Problem statement =>
Only the lines from the one containing "The image size is (660, 371)." through the end of the data are wanted, reproduced exactly and without pictures.

╭──

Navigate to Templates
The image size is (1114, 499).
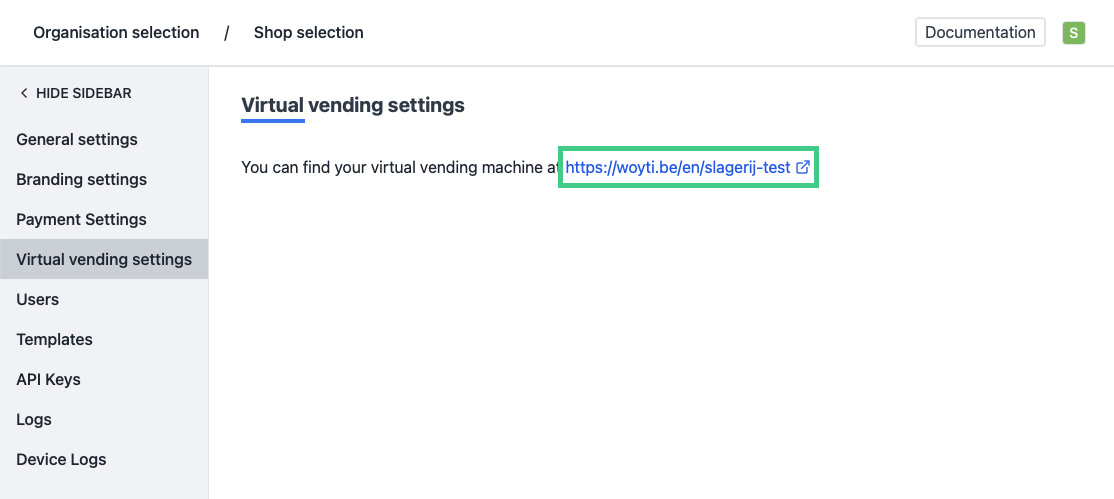click(54, 339)
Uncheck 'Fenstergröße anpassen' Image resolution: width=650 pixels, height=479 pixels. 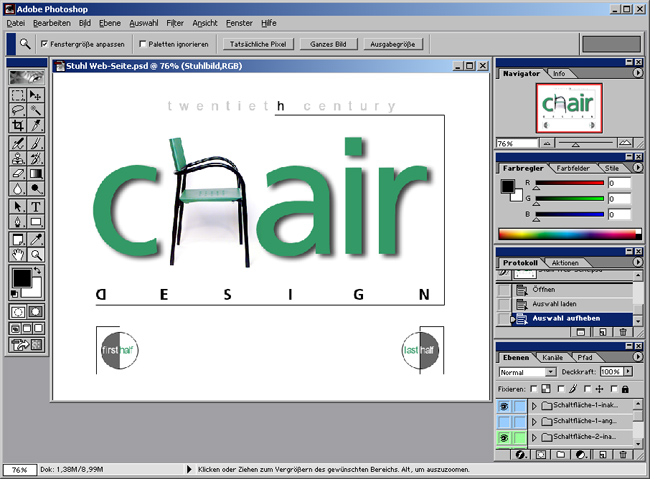[x=44, y=44]
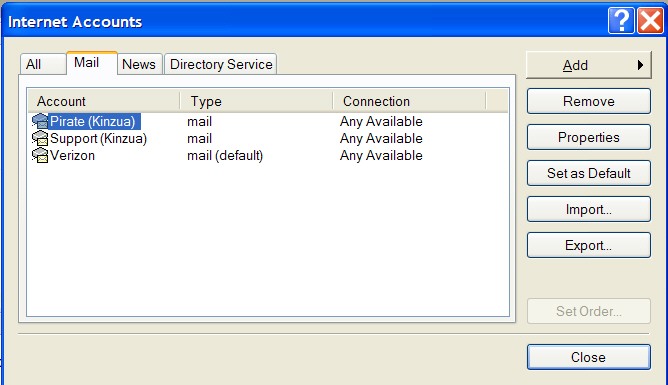Remove the selected account
The height and width of the screenshot is (385, 668).
click(x=589, y=101)
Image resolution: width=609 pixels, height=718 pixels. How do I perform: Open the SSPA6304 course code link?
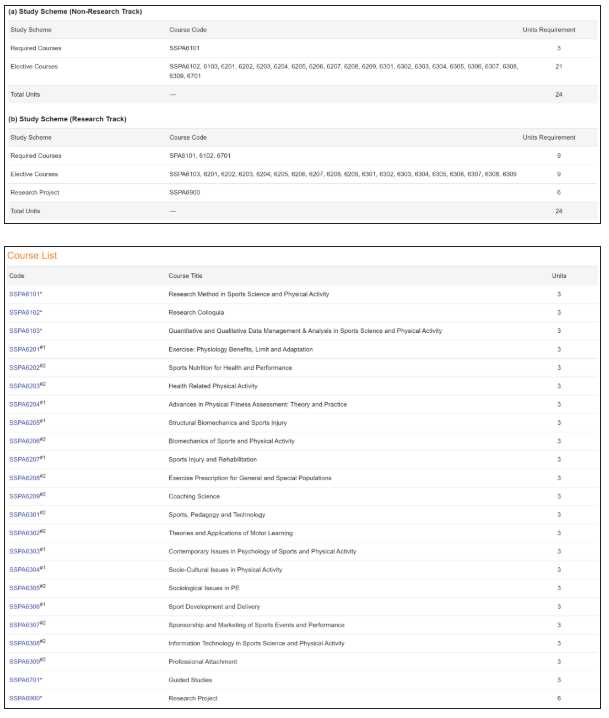click(x=25, y=570)
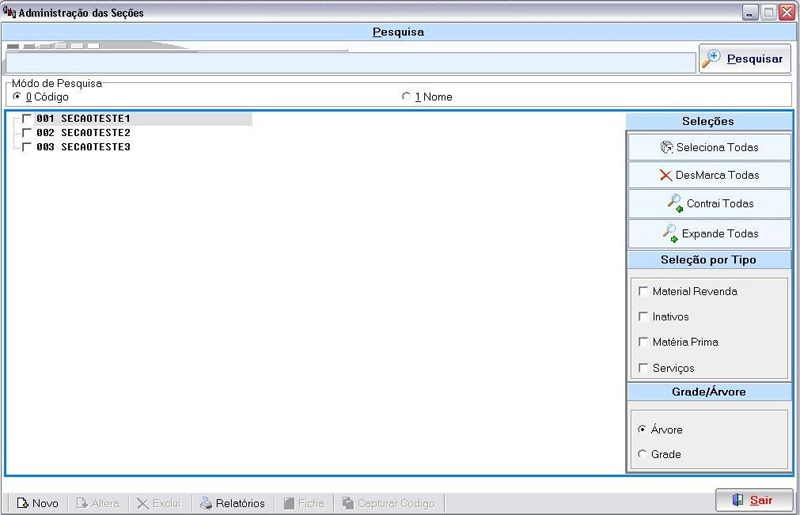800x515 pixels.
Task: Toggle the Inativos checkbox
Action: (643, 317)
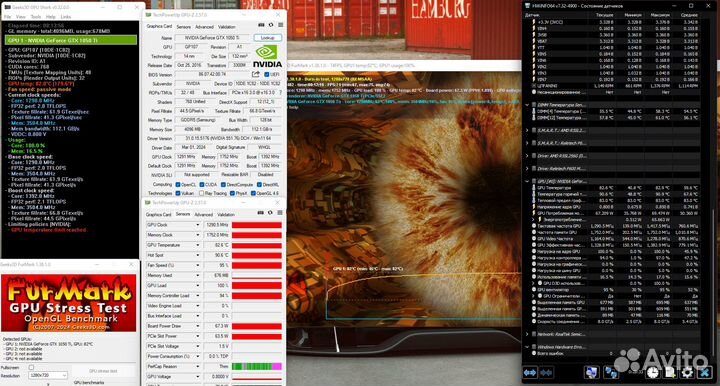This screenshot has width=720, height=386.
Task: Open the Tools menu in GPU Shark
Action: [x=36, y=17]
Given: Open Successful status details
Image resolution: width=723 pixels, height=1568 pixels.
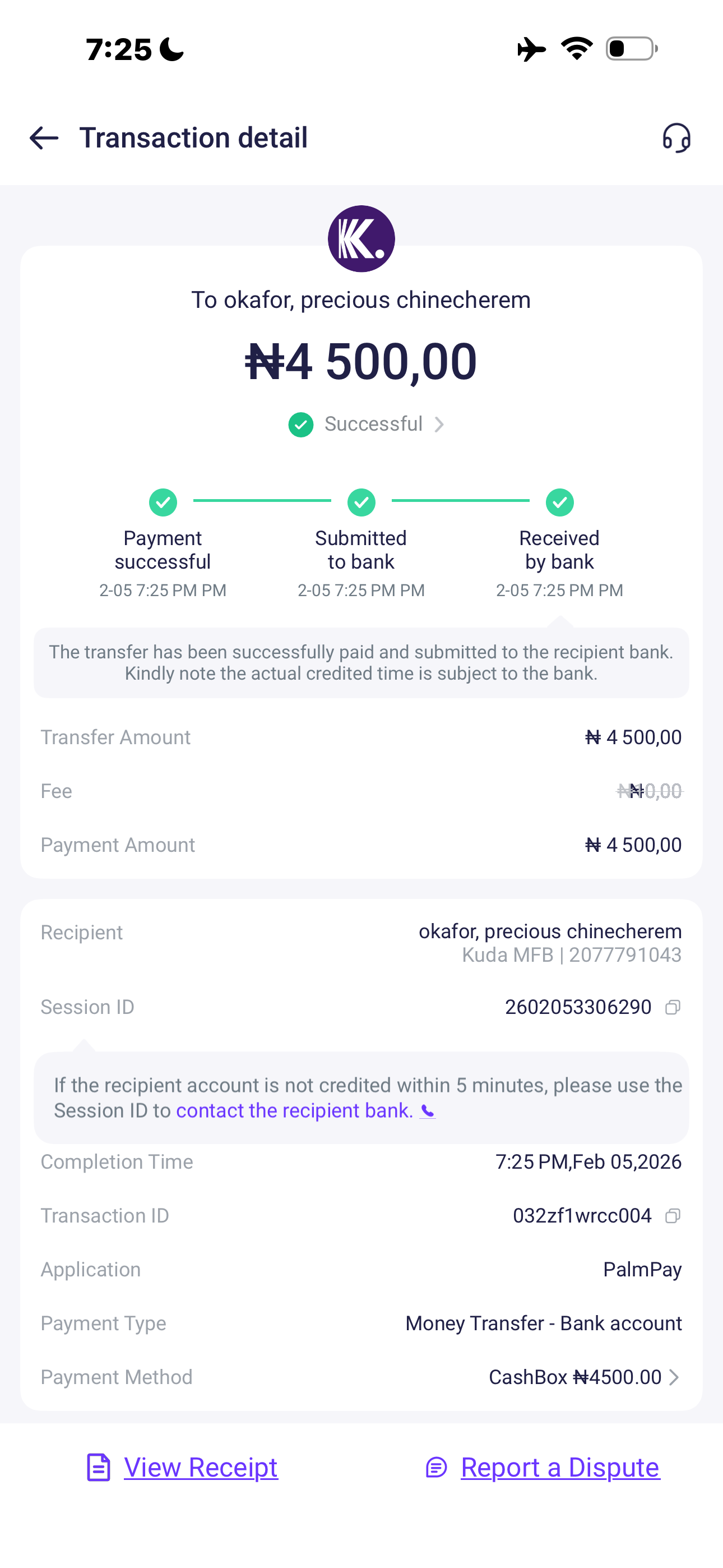Looking at the screenshot, I should point(373,425).
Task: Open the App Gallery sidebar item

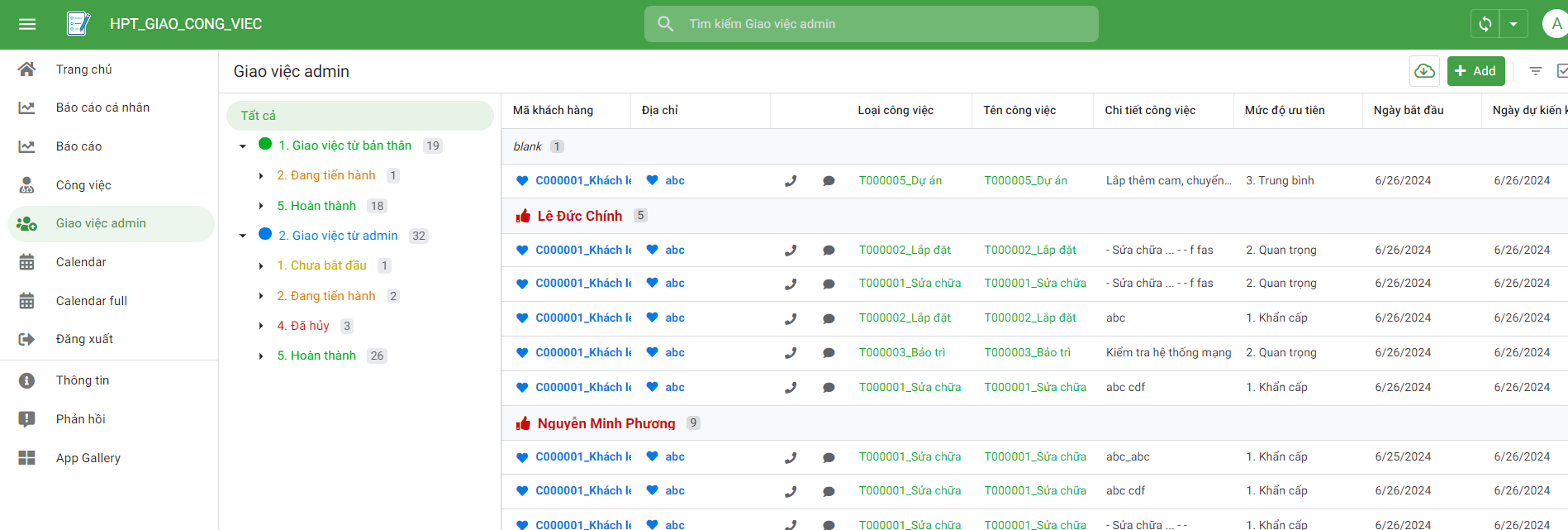Action: pos(88,458)
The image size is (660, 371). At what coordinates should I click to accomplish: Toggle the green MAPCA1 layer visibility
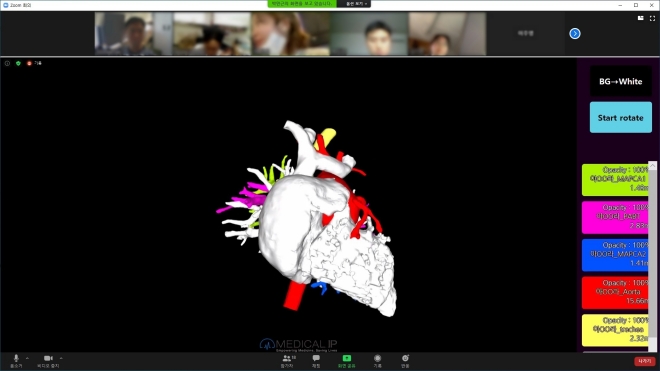pos(615,180)
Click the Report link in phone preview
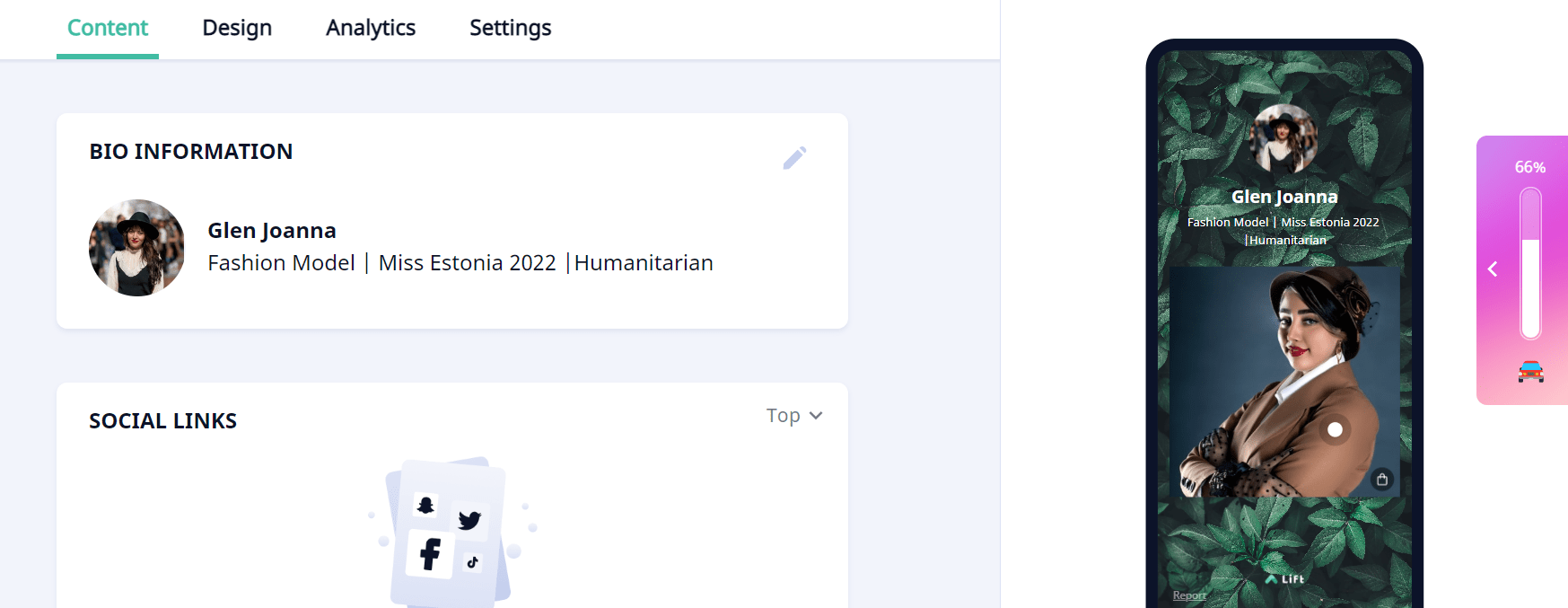Screen dimensions: 1568x608 (1189, 595)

╰──

Output of the task =>
The image size is (660, 371). At what coordinates should I click to accomplish: Toggle the green MAPCA1 layer visibility
pos(615,180)
Click the Report link in phone preview
Screen dimensions: 1568x608 (1189, 595)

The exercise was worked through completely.